## AIM OF THE EXERCISE
Every record must be retyped exactly as it reads.

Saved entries
'''

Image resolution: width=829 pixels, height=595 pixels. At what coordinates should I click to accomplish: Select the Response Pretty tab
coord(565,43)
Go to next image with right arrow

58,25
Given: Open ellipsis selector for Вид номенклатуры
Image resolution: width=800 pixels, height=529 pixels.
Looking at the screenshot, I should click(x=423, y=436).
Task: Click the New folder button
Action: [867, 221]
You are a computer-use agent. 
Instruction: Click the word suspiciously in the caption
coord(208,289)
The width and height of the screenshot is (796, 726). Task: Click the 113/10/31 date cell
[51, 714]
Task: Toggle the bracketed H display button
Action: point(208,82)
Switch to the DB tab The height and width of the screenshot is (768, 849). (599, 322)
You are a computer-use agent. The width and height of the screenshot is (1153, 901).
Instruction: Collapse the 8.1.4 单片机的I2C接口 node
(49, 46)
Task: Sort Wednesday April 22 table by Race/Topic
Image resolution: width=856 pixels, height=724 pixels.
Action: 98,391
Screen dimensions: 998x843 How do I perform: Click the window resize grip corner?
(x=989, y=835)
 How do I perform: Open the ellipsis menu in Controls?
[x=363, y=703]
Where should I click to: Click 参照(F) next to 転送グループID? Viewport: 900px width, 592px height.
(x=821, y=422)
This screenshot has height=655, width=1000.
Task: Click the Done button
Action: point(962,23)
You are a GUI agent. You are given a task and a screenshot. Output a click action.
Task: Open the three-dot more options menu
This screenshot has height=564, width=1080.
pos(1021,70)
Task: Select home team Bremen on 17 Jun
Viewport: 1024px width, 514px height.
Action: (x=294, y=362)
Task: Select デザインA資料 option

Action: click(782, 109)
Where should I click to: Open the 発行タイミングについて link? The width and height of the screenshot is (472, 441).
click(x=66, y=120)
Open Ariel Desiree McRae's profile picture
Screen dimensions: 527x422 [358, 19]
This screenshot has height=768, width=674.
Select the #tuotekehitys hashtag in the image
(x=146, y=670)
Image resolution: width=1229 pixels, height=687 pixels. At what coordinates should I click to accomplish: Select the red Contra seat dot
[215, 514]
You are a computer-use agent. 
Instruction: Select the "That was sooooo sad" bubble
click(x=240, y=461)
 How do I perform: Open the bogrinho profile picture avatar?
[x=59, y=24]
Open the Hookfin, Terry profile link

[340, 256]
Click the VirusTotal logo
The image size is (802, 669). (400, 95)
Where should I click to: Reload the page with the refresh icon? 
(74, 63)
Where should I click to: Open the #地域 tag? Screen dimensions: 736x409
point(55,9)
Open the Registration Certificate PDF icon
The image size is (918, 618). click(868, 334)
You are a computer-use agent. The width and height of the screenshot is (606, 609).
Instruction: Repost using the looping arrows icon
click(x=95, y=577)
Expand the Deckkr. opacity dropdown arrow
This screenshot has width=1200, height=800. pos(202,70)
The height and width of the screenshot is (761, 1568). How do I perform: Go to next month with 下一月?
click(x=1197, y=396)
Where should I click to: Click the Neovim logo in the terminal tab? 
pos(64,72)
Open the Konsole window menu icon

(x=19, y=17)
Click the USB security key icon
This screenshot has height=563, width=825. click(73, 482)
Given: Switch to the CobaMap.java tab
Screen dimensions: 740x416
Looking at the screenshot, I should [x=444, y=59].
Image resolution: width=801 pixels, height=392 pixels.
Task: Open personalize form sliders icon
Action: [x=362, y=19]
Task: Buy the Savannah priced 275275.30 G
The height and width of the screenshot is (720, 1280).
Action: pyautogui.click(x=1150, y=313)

'''

## EXPECTED ANSWER
Image resolution: width=829 pixels, height=595 pixels. At what coordinates should I click to accomplish: Select the Response Pretty tab
coord(565,43)
Go to next image with right arrow

58,25
Given: Open ellipsis selector for Вид номенклатуры
Image resolution: width=800 pixels, height=529 pixels.
Looking at the screenshot, I should click(x=423, y=436).
Task: Click the New folder button
Action: [867, 221]
You are a computer-use agent. 
Instruction: Click the word suspiciously in the caption
coord(208,289)
The width and height of the screenshot is (796, 726). Task: Click the 113/10/31 date cell
[51, 714]
Task: Toggle the bracketed H display button
Action: point(208,82)
Switch to the DB tab The height and width of the screenshot is (768, 849). (599, 322)
You are a computer-use agent. The width and height of the screenshot is (1153, 901).
Instruction: Collapse the 8.1.4 单片机的I2C接口 node
(49, 46)
Task: Sort Wednesday April 22 table by Race/Topic
Image resolution: width=856 pixels, height=724 pixels.
Action: 98,391
Screen dimensions: 998x843 How do I perform: Click the window resize grip corner?
(x=989, y=835)
 How do I perform: Open the ellipsis menu in Controls?
[x=363, y=703]
Where should I click to: Click 参照(F) next to 転送グループID? Viewport: 900px width, 592px height.
(x=821, y=422)
This screenshot has height=655, width=1000.
Task: Click the Done button
Action: point(962,23)
You are a GUI agent. You are given a task and a screenshot. Output a click action.
Task: Open the three-dot more options menu
This screenshot has height=564, width=1080.
pos(1021,70)
Task: Select home team Bremen on 17 Jun
Viewport: 1024px width, 514px height.
Action: (x=294, y=362)
Task: Select デザインA資料 option

Action: click(782, 109)
Where should I click to: Open the 発行タイミングについて link? The width and height of the screenshot is (472, 441).
click(x=66, y=120)
Open Ariel Desiree McRae's profile picture
Screen dimensions: 527x422 [358, 19]
This screenshot has height=768, width=674.
Select the #tuotekehitys hashtag in the image
(x=146, y=670)
Image resolution: width=1229 pixels, height=687 pixels. At what coordinates should I click to accomplish: Select the red Contra seat dot
[215, 514]
You are a computer-use agent. 
Instruction: Select the "That was sooooo sad" bubble
click(x=240, y=461)
 How do I perform: Open the bogrinho profile picture avatar?
[x=59, y=24]
Open the Hookfin, Terry profile link

[340, 256]
Click the VirusTotal logo
The image size is (802, 669). (400, 95)
Where should I click to: Reload the page with the refresh icon? 
(74, 63)
Where should I click to: Open the #地域 tag? Screen dimensions: 736x409
point(55,9)
Open the Registration Certificate PDF icon
The image size is (918, 618). click(868, 334)
You are a computer-use agent. The width and height of the screenshot is (606, 609).
Instruction: Repost using the looping arrows icon
click(x=95, y=577)
Expand the Deckkr. opacity dropdown arrow
This screenshot has width=1200, height=800. pos(202,70)
The height and width of the screenshot is (761, 1568). How do I perform: Go to next month with 下一月?
click(x=1197, y=396)
Where should I click to: Click the Neovim logo in the terminal tab? 
pos(64,72)
Open the Konsole window menu icon

(x=19, y=17)
Click the USB security key icon
This screenshot has height=563, width=825. click(73, 482)
Given: Switch to the CobaMap.java tab
Screen dimensions: 740x416
Looking at the screenshot, I should [x=444, y=59].
Image resolution: width=801 pixels, height=392 pixels.
Task: Open personalize form sliders icon
Action: [x=362, y=19]
Task: Buy the Savannah priced 275275.30 G
The height and width of the screenshot is (720, 1280).
Action: pyautogui.click(x=1150, y=313)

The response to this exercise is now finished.